## Given instruction 1
In the passage on in-plant print services, what is named as the first stop on improvement?

## Extract provided

——

Every organization has needs for print and related services.  The needs vary according to the demands of the recipients of the product or service the organization delivers.  The needs vary based on the methods of marketing and sales and support that are in motion and planned.  Meeting those needs effectively and efficiently and responsibly with attention to compliance becomes the challenge for the in-plant operation.

WorkFlow Release

The first stop on improvement is workflow efficiency.  This area has been overanalyzed in the industry to the point of becoming high centered in detail approaches.  Most plant managers and team members have a great grasp on what could be done to improve efficiency.  Most plant managers and team members do not have a great grasp on how that will improve the service for the people needing access and turnaround.  There is no reason to simply save time and steps.  The need is to gain improvements that return value for people.

Simple, Simple, Simple

Loaded in my phone/camera are pictures of many shops located in many settings.  There are ten times as many of these in the gallery of photos in my mind.  Short ceilings, cramped corners, stacked supplies, dangerous aisles, and overheated equipment plague my mind.  Whew!  How in the world do we get into these situations?  What was that last person thinking when they reduced access to the supplies the operator needs 10 times a shift?  It is not usually expensive to resolve some of these items.  The human factor becomes the biggest blockade.  Convincing people that life can be better and less hectic and reduce costs for the client is the tough road.  Trust me.  Sometimes a little reorganization of equipment and supplies to fit the workload of the current and planned product production can return dollars in reduced bad runs, faster turns, less utilities, and better uptime on equipment to allow increased volume.  Costs go down quickly and morale goes up just as quick.

——

## Task data

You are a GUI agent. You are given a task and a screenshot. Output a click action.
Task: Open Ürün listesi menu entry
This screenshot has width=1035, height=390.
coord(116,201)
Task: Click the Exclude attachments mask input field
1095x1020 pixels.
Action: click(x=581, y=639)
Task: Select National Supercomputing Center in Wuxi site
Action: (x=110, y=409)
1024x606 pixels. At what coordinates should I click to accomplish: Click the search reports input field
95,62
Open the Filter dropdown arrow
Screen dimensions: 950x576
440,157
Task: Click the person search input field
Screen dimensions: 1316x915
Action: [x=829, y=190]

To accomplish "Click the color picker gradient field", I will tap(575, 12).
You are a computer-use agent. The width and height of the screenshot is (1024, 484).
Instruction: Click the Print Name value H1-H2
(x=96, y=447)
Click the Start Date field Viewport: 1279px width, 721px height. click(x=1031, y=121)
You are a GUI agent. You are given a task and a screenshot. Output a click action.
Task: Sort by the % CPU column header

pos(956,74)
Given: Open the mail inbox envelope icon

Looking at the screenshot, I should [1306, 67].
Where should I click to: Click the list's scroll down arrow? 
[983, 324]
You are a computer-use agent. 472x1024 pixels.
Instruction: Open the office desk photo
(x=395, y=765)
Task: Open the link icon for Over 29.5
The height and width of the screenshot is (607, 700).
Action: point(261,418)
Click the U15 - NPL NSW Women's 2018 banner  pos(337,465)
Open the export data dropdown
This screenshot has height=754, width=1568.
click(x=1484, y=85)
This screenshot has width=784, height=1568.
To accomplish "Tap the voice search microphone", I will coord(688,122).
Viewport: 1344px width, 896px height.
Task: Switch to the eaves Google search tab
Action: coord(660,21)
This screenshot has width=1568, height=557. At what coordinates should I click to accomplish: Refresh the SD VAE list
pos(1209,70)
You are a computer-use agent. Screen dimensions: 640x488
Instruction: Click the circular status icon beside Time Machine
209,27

——

## Given instruction 2
Copy out the rows again from the very first row through the line containing "coord(116,201)", with both of those lines included.

## Worked answer 1
Workflow efficiency.

## Worked answer 2
You are a GUI agent. You are given a task and a screenshot. Output a click action.
Task: Open Ürün listesi menu entry
This screenshot has width=1035, height=390.
coord(116,201)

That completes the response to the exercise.